Understanding Facebook's strategy

Facebook repeatedly tried to leverage its position as the world's largest social network to expand into the e-commerce market, but none of those efforts helped it gain much ground against Amazon.

But Facebook isn't giving up. It launched shoppable posts on Instagram and pop-up stores for digitally native businesses, and it tested out a video platform that let merchants sell products through real-time streaming videos. Instagram was also rumored to be developing a stand-alone shopping app, but the subsequent departures of its founders cast doubts on those plans.

Instead, Facebook likely wants to tighten the bonds between its own business pages and Instagram, which topped a billion monthly active users (MAUs) last year. More than 90 million small businesses use its family of products (Facebook, Messenger, WhatsApp, and Instagram), so it's smart to usher retailers toward Instagram to sell their products through shoppable posts.

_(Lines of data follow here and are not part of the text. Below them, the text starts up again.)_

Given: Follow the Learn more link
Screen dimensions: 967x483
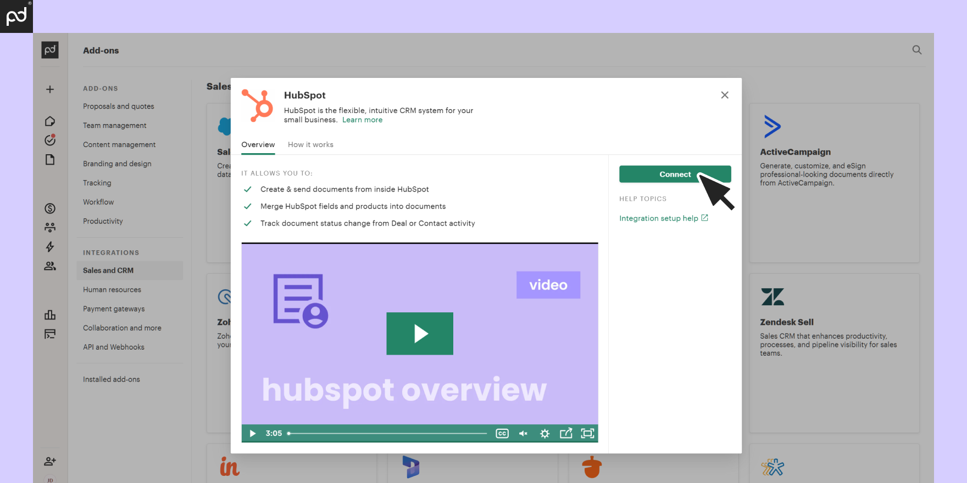Looking at the screenshot, I should point(362,120).
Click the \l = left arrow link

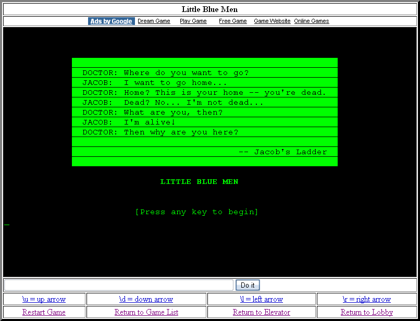click(261, 299)
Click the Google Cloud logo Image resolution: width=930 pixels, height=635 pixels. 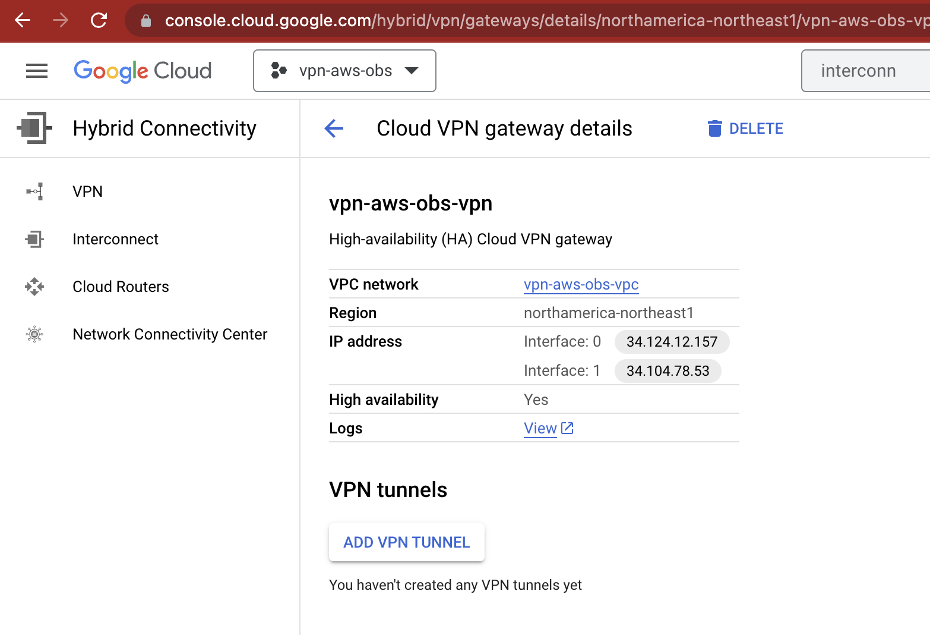tap(142, 71)
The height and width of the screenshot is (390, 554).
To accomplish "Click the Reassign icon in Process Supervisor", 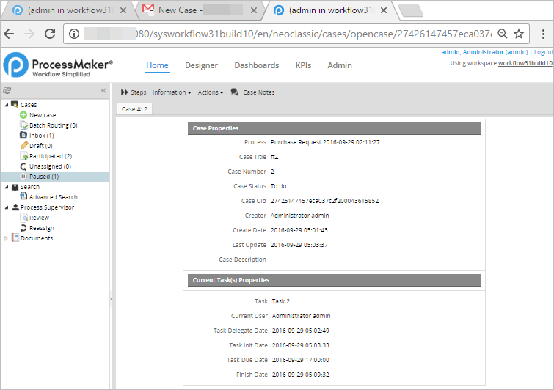I will tap(23, 228).
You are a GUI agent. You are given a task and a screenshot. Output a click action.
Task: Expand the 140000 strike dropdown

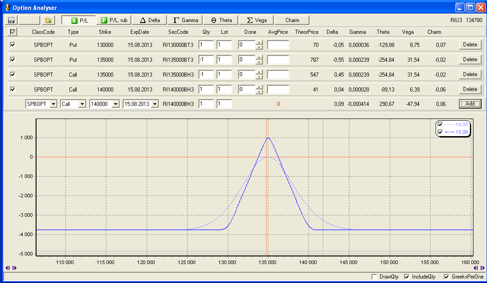pos(115,104)
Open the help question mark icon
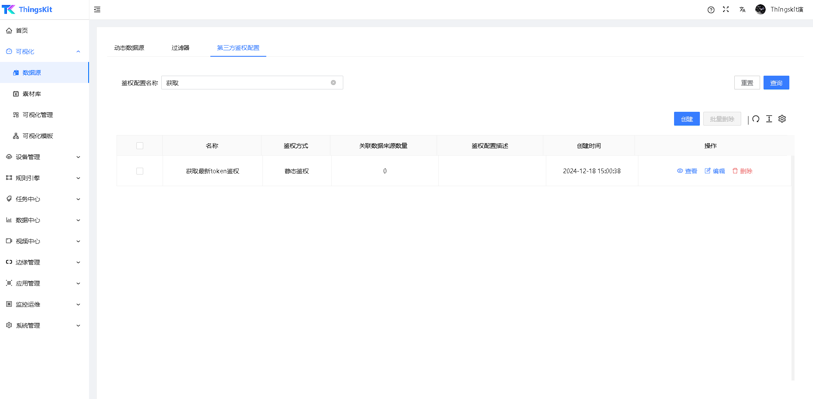This screenshot has width=813, height=399. [x=711, y=10]
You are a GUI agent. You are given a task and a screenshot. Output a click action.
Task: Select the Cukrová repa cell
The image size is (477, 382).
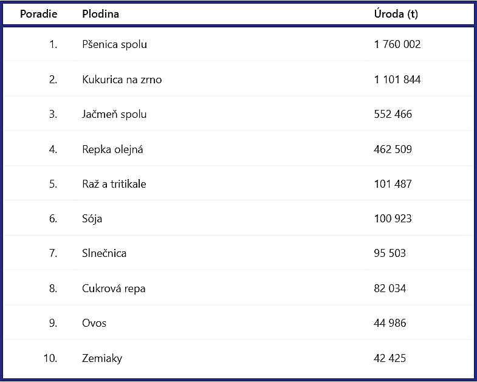tap(114, 288)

Instagram claims that 130 million people tap its shoppable posts every month. That represents a small slice of its total MAUs, but it's enough to merit the introduction of in-app checkouts. Shopify currently facilitates a "very small" percentage of payments on Instagram's shoppable posts, according to RBC analyst Ross MacMillan. MacMillan warns that Instagram's new system "circumvents" Shopify's and will throttle its ability to profit from Instagram's future growth.

Shoppable posts on Instagram.

Image source: Instagram.

This strategy locks brands and shoppers into Facebook's ecosystem -- which could boost the relevance of Facebook's business pages, encourage them to buy more ads on Facebook and Instagram, and enable it to roll out other Shopify-like services.

Understanding Square's strategy

Square started out as a payments processor, but its ecosystem now includes tools for managing customer relationships, maintaining payrolls, analyzing business data, tracking inventories, delivering and catering food (via Caviar and Zesty), and designing websites and online stores -- thanks to its purchase of Weebly.

Simply put, Square aspires to become a "one-stop shop" for companies that want to digitize their businesses. Therefore, it wasn't surprising when Square finally integrated Weebly into its core products to compete more effectively against Shopify.

Square and Shopify started out in different markets, but the two rivals are now using similar strategies. Both companies offer small businesses loans through financing arms (Square Capital and Shopify Capital), both process payments, and both are trying to lock in customers with expanding portfolios of sticky enterprise services.

Last quarter, Square's subscription and services revenue rose 112% annually after excluding its acquisitions of Weebly and Zesty. With those two acquisitions factored back in, its subscription and services revenue jumped 144%. That revenue contribution is significant, but the acquisitions of Weebly and Zesty also allow Square to expand its ecosystem into Shopify's and Grubhub's backyards, respectively.

Should Shopify investors worry?

Shopify is arguably still the "best in breed" play in digitizing offline businesses, and concerns about competition (like Adobe's (ADBE -1.73%) acquisition of Magento) frequently rock the stock -- possibly due to its lofty forward P/E ratio of nearly 230.

I don't think Facebook's and Square's latest moves will impact Shopify's near-term growth any more than the Adobe-Magento deal. But over the long term, those competitive threats could evolve as Shopify's growth decelerates -- which could make it harder to justify the stock's premium valuation.